The mechanisms underlying this down-regulation are yet unknown. It is well-recognized that inflammatory cytokine production, particularly TNF-α, plays a critical pathogenic role in cardiovascular complications, and a reciprocal action between TNF-α and ADN exists [42, 43]. However, in our model we found that cardiac ADN was down-regulated in absence of inflammatory response. In fact, TNF-α at the mRNA and protein level, was unchanged in each region of failing left ventricle and no inflammatory cells were detected. Accordingly, myocardial expression of PPAR-γ, a known upstream regulator of ADN [2], was also unchanged in each region of the failing heart. On the other hand, Sturk et al. provided evidence, directly in cardiomyocytes, of a cardiac regulatory feedback loop in ADN expression, without identifying any specific cardiomyocyte-derived secreted factors that exert this negative feedback [36]. Otherwise, a negative relationship between ADN and BNP mRNA expression was observed in this study (Figure 3C), suggesting that impaired contractile function in the failing heart could affect the ADN/AdipoR1 system. In a recent study in murine hearts with transverse aortic constriction, inverse correlations between myocardial ADN and BNP as well as heparin-binding epidermal growth factor (HB-EGF) were shown, indicating an important role for ADN in mediating the myocardial hypertrophic signaling pathway [38]. However, in our experimental animal model, cardiac tissue did not develop hypertrophic remodeling, as shown by the collagen immunohistochemistry (Figure 3E). The lack of collagen deposits in PS in absence of coronary stenosis and inflammation suggests the occurrence of non-ischemic ventricular remodeling due to mechanical stress, which could impair the cardiac ADN/AdipoR1 system. Sen et al.[44] demonstrated in vitro that continuous mechanical strain inhibits ADN expression at the transcriptional level.

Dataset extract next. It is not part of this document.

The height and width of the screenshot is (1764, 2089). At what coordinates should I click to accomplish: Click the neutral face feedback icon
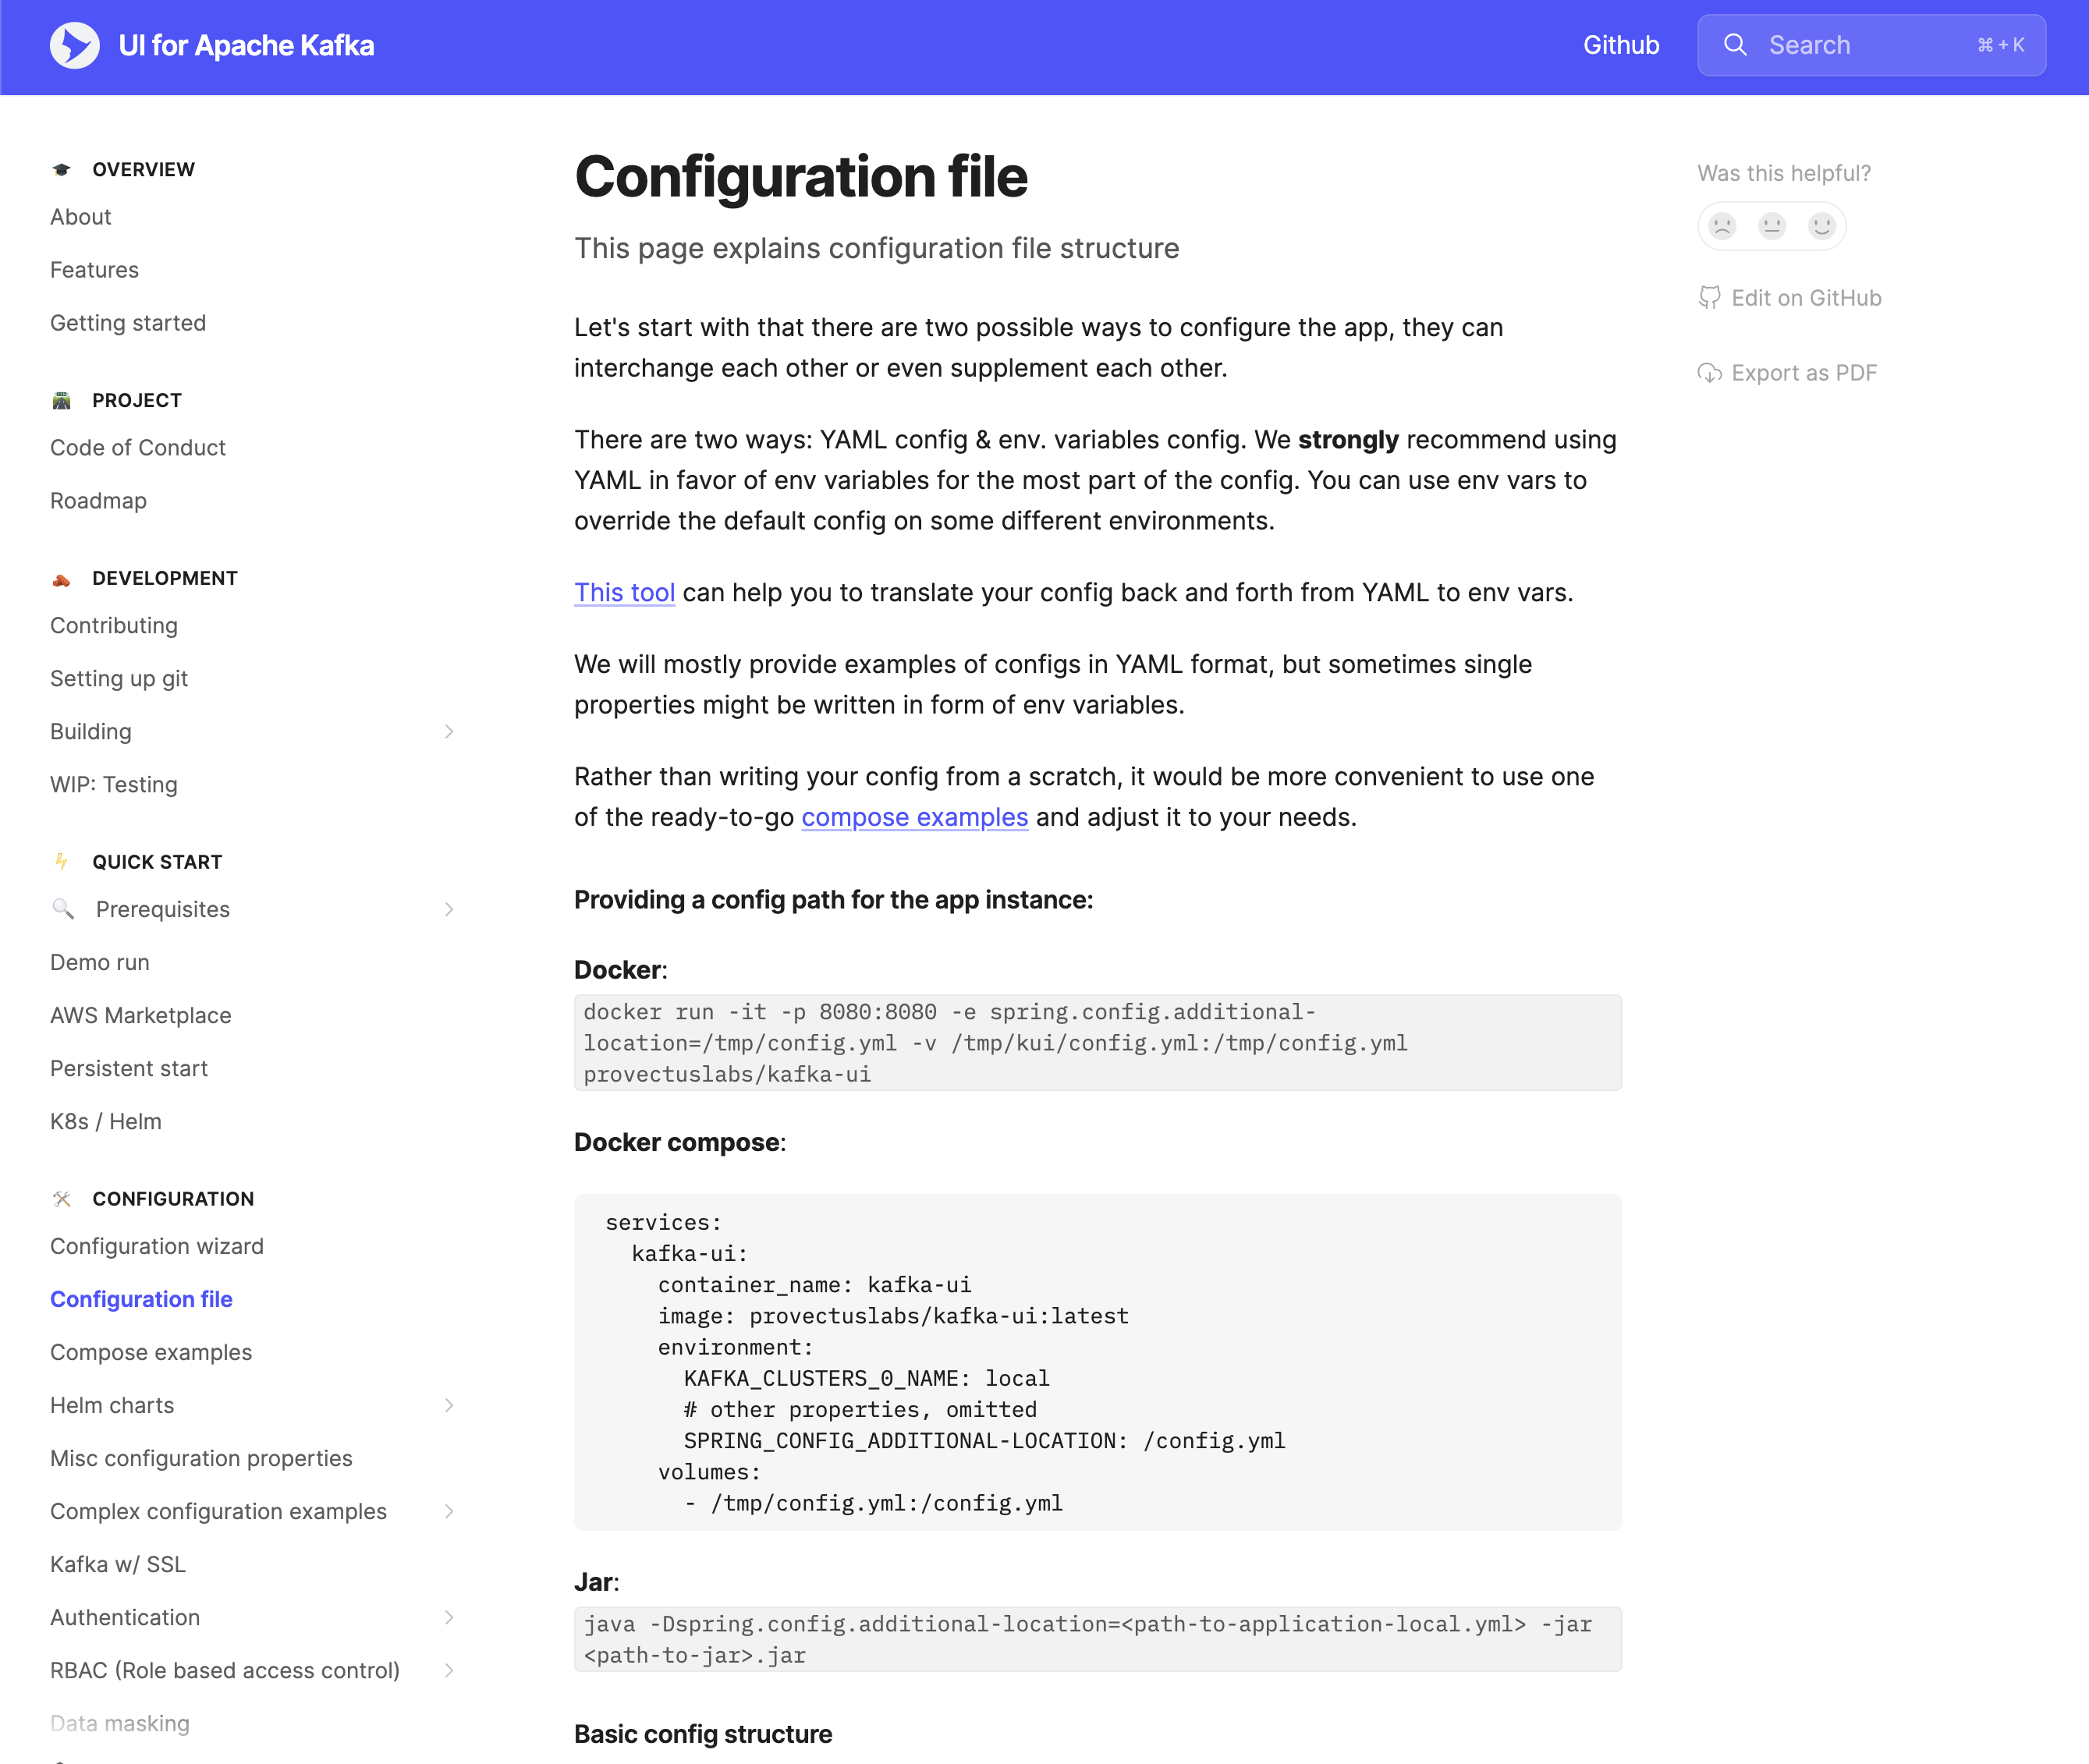(1772, 226)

As a matter of fact, it has been suggested that ADN may directly protect cardiomyocytes [37] largely via an AMPK-mediated signal pathway [9]. However, the lack of variation of AMPK expression and activity in our animal model supports the hypothesis that other pathways drive the cardioprotection afforded by ADN. In fact, treatment with ADN is still effective in improving the cardiac function in AMPK knockout mice [45]. The cardioprotective action of ADN may be performed by suppression of TNF-α signaling via the COX-2-prostaglandin E2-linked cascade [46]. In our conditions, TNF-α did not show any changes between HF and controls either at mRNA or protein level (Figure 4). In addition, it has been reported that ADN might prevent excess NO generation by inhibiting iNOS expression [45]. In our model, no significant variation of iNOS expression was found in HF compared to controls and no correlation with myocardial ADN was observed.

Limitations

Other downstream ADN signalling pathways such as ceramides [47, 48] and other factors besides ADN that could affect the transduction signalling [49, 50] exist; however, the samples collected in our study are inconsistent for their evaluation. The main limitation of this study is the impossibility of evaluating these further mechanisms involved in both ADN and AMPK signalling.

Conclusions

Our findings were observed in a reliable translational animal model of non-ischemic HF. The pacing-induced HF model is considered the gold standard in HF experimental research due to its relative similarities with many features of clinical dilated cardiomyopathy [51]. In conclusion, we observed that in spite of its high peripheral concentrations, plasma ADN did not show cardioprotective effects, confirming its role as a negative prognostic biomarker of HF. In particular, the effect of adiponectin in non-ischemic HF is AMPK-independent. These observations suggest the occurrence of novel mechanisms by which reduced cardiac ADN levels may regionally mediate the decline of cardiac function.